Obwohl das 16. Jahrhundert gerne als eine Epoche der Vokalpolyphonie gesehen wird – von Josquin bis Palestrina und Lasso – ist es doch eine Zeit grosser musikalischer Entwicklungen, aus denen die musikalischen Formen, Besetzungen und Spielpraktiken erwachsen sind, die die musikalische Neuzeit prägen sollten. Im Windschatten des vokalen Repertoires entwickelte sich eine ausgeprägte instrumentale Kultur auf Melodieinstrumenten, die aber nur zum Teil den Weg in die Schriftlichkeit gefunden hat, beispielsweise in den Diminutionstraktaten von R. Rogniono, O. Bassani oder G. dalla Casa.

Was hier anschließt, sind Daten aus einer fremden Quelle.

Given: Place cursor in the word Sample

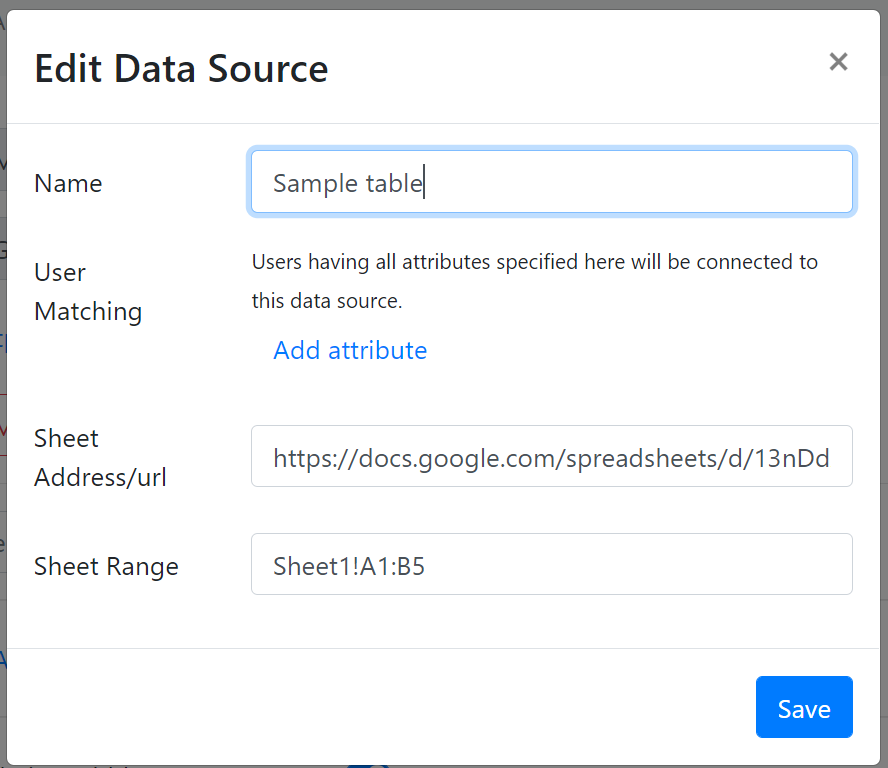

Ein besonders geeignetes Instrument für diese neue Diminutionspraxis war die Viola da gamba, die mit der Wende zum 16. Jahrhundert im höfischen Kontext erschienen war. Ihre Kantabilität, Geläufigkeit und ihr grosser Umfang setzten den Diminutionen kaum Grenzen, sie konnten vom Bass bis in den hohen Diskant durch beliebige Stimmen einer vokalen Vorlage getrieben werden. Weil damit der Bezug zu einer einzigen Stimme nicht mehr gegeben war, betrachtete man sie gewissermassen als satztechnischen „Bastard“, womit auch das Instrument selbst den Namen „Viola bastarda“ erhielt. Trotz seiner gleichsam „illegitimen“ Spielweise ist es aber eine Königin der Vielseitigkeit und Verzierungspraxis unter den Instrumenten des 16. Jahrhunderts.

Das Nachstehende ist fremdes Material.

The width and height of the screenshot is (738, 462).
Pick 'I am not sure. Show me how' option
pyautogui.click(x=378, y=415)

Paolo Pandolfo beschäftigt sich seit langem mit diesem Repertoire auf der Grenzlinie zwischen Vokalität und instrumentalem Idiom. In seinem Programm stellt er eine repräsentative Auswahl von italienischen Diminutionen vor, deren vokale Sätze vom Ensemble „La Pedrina“ beigesteuert werden, womit zwei Aggregatzustände derselben Musik ineinandergreifend zu hören sind.